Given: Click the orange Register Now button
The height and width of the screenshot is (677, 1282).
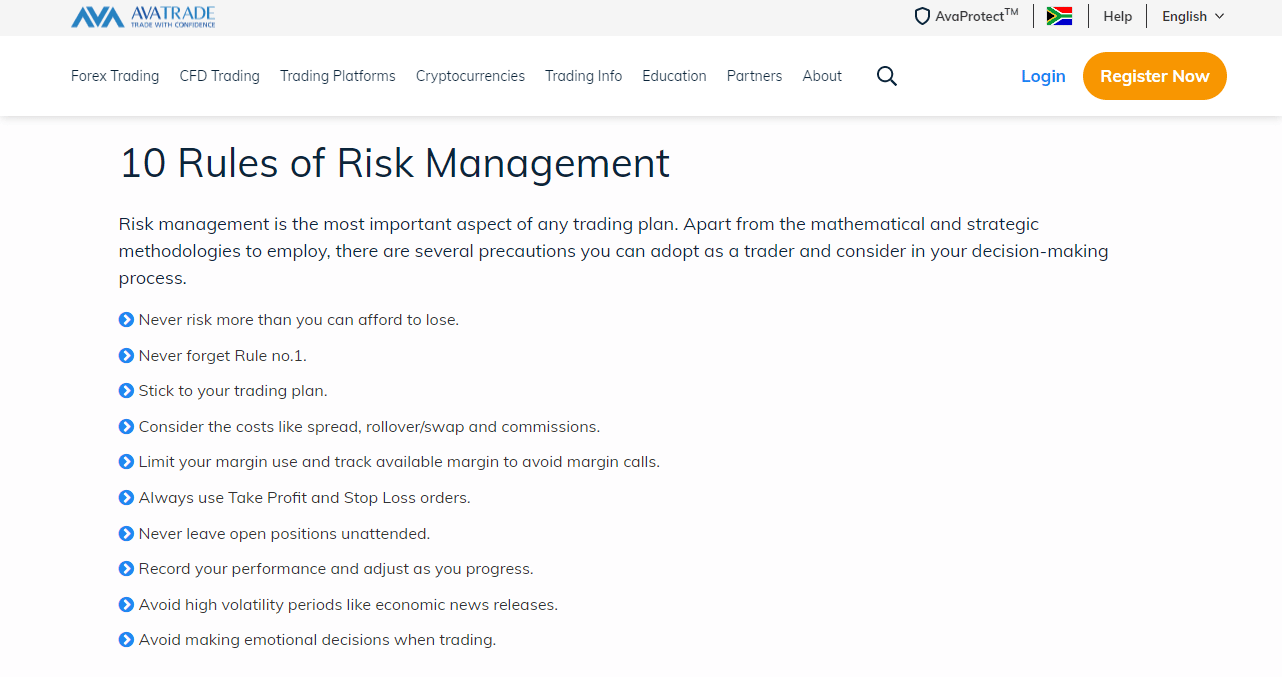Looking at the screenshot, I should coord(1155,76).
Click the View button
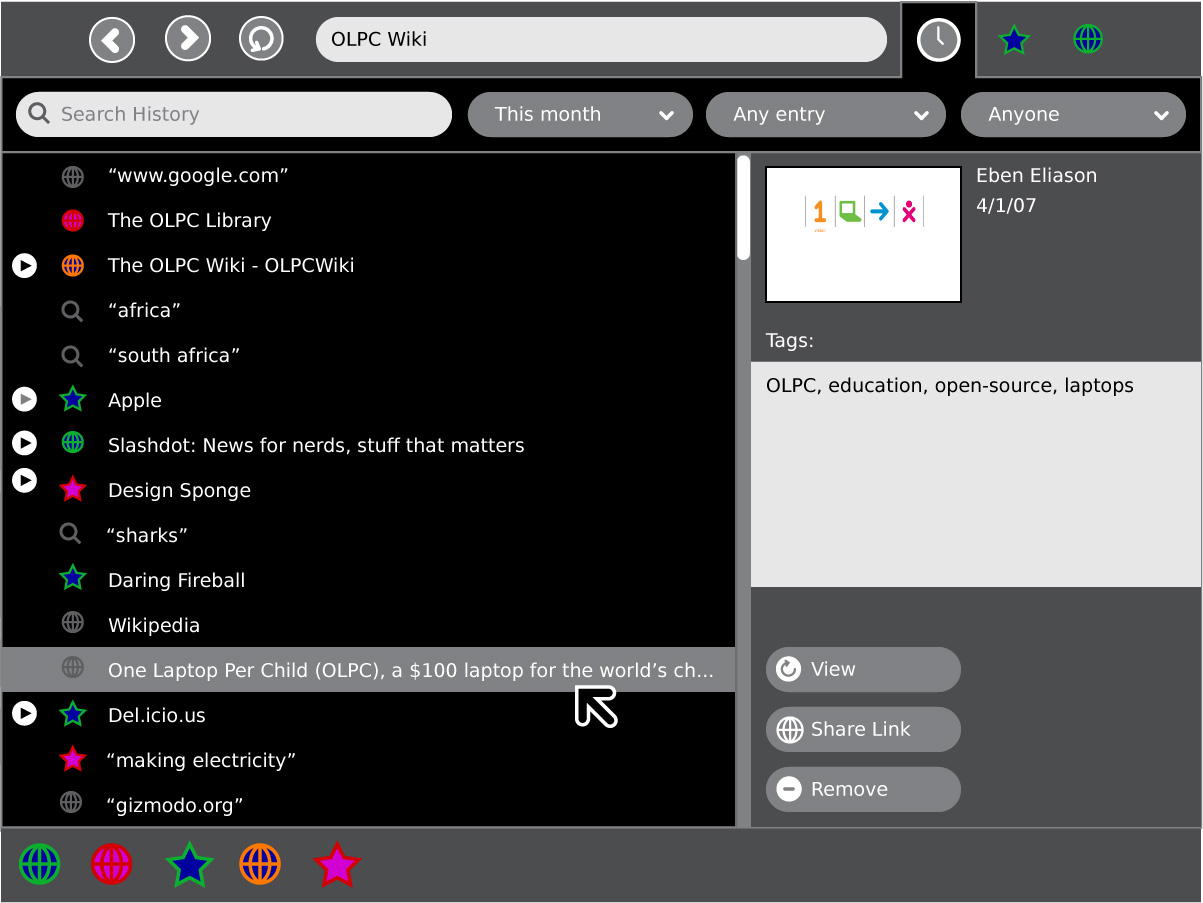Image resolution: width=1203 pixels, height=903 pixels. [862, 670]
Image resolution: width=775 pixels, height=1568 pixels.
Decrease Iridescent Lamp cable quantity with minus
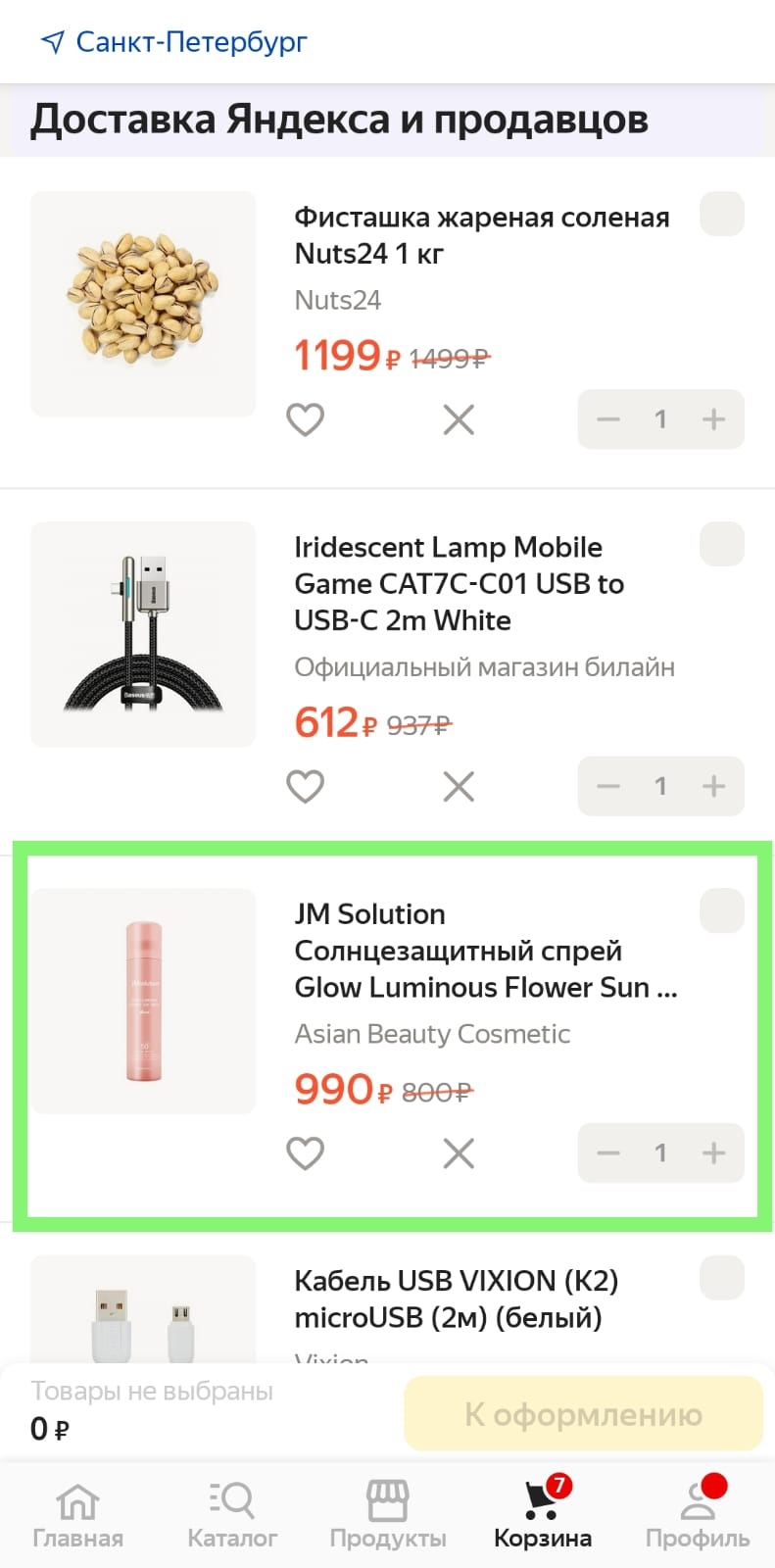608,786
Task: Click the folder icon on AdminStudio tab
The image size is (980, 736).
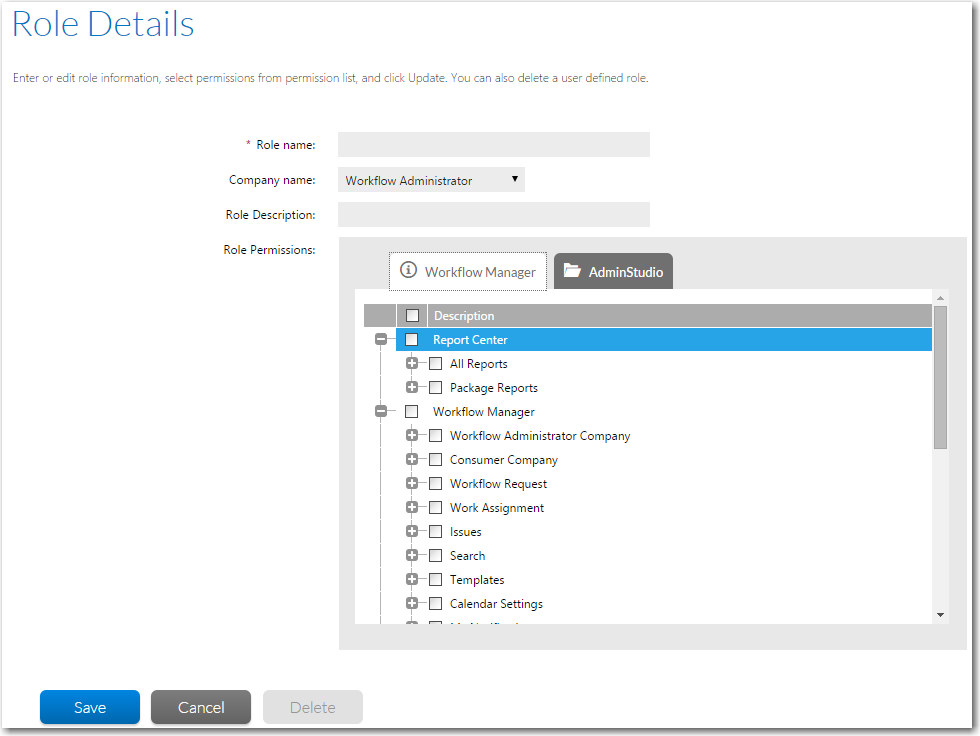Action: (572, 271)
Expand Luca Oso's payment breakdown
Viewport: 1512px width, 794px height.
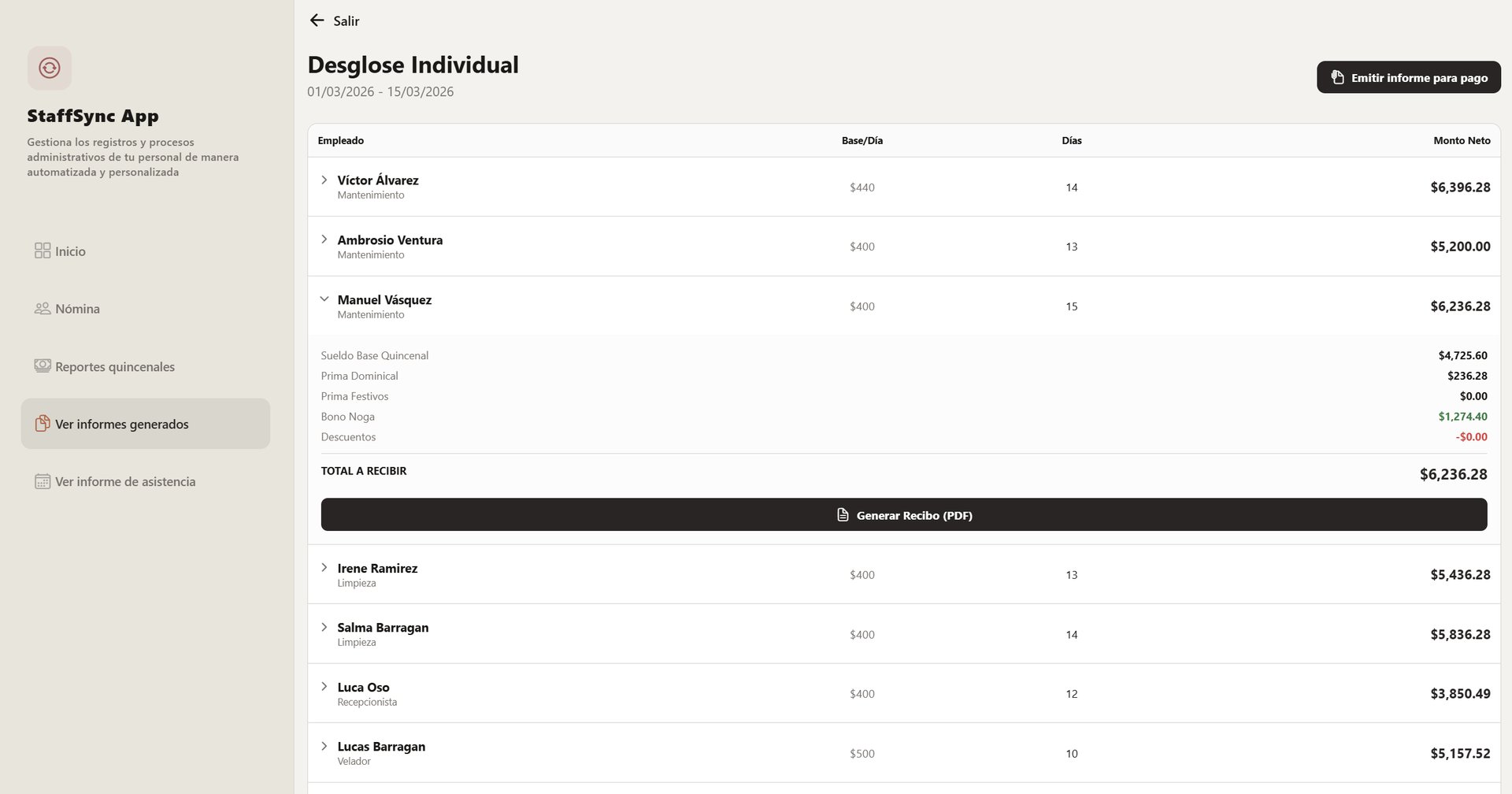[x=324, y=687]
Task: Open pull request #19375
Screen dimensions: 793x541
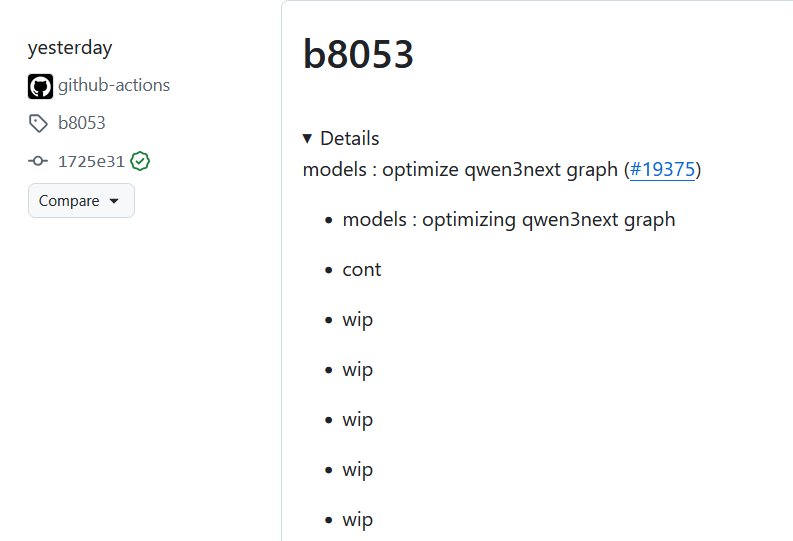Action: pos(663,170)
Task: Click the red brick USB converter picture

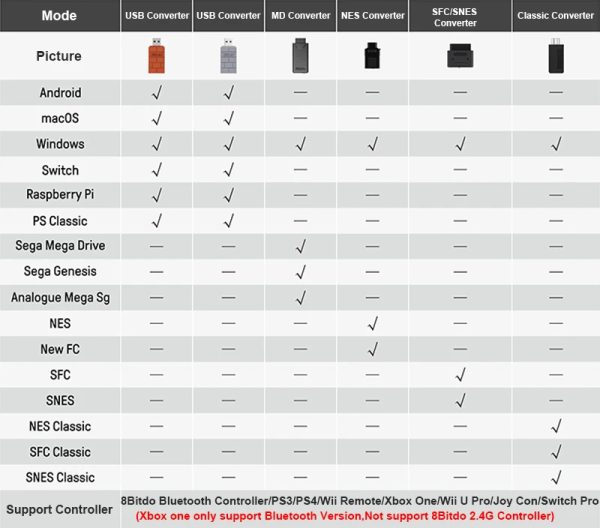Action: (156, 55)
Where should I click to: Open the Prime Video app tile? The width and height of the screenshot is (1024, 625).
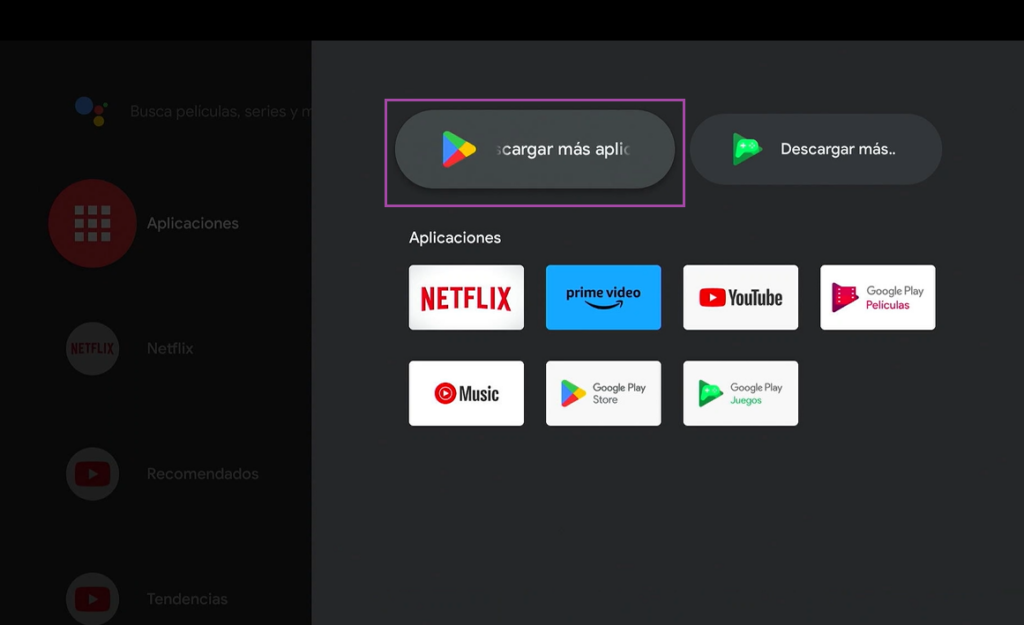(603, 297)
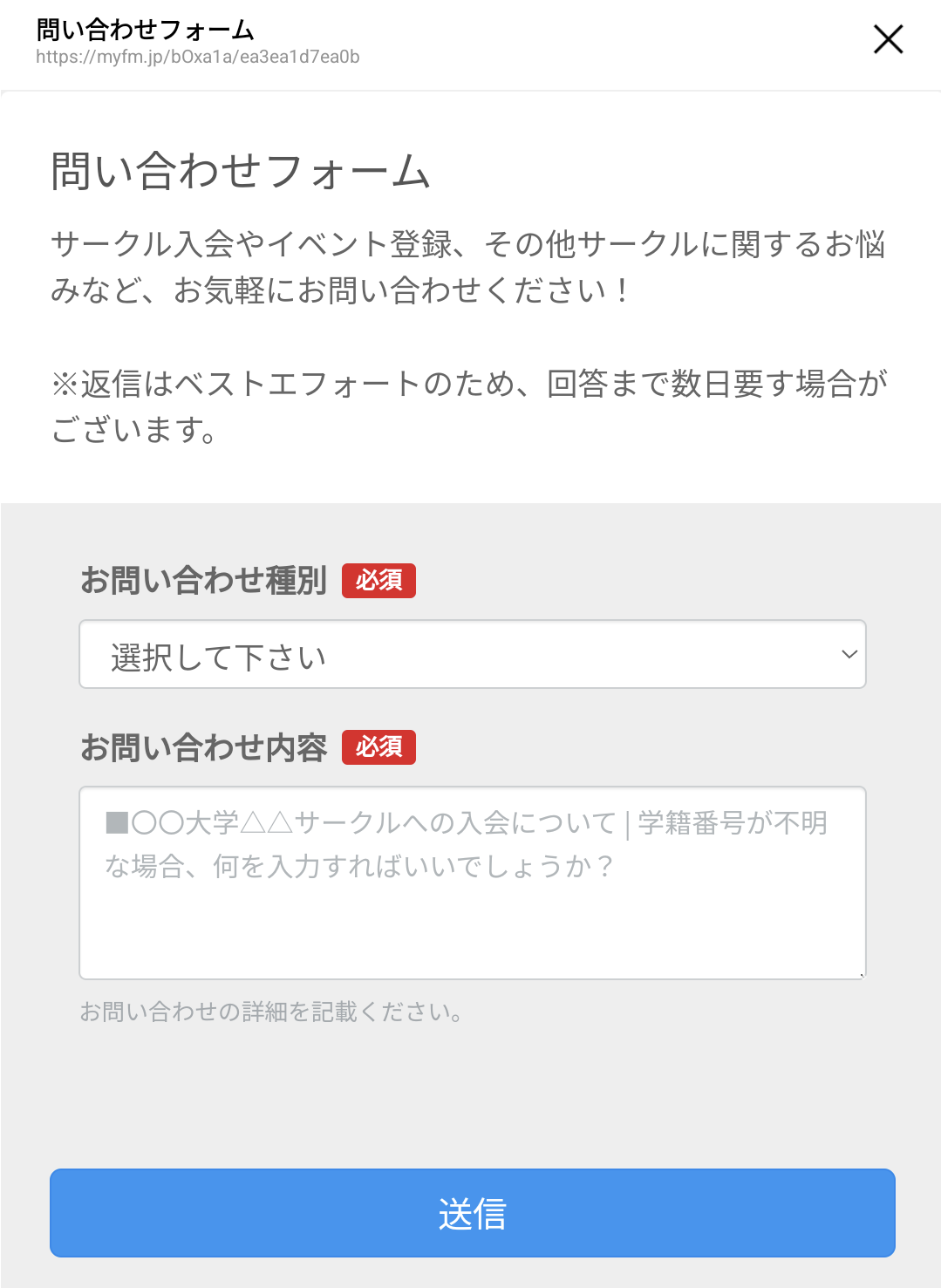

### WORK REQUIRED:
Return the data word for word without its pictures.

### EXPECTED ANSWER:
Given: Click the orange Register Now button
The height and width of the screenshot is (677, 1282).
Looking at the screenshot, I should coord(1155,76).
Click the View button
Image resolution: width=1203 pixels, height=903 pixels. [862, 670]
Image resolution: width=775 pixels, height=1568 pixels.
Decrease Iridescent Lamp cable quantity with minus
608,786
Task: Click the folder icon on AdminStudio tab
The image size is (980, 736).
Action: (572, 271)
Expand Luca Oso's payment breakdown
Viewport: 1512px width, 794px height.
[x=324, y=687]
Task: Open pull request #19375
Screen dimensions: 793x541
Action: pos(663,170)
Task: Click the red brick USB converter picture

Action: (156, 55)
Where should I click to: Open the Prime Video app tile? The width and height of the screenshot is (1024, 625).
(603, 297)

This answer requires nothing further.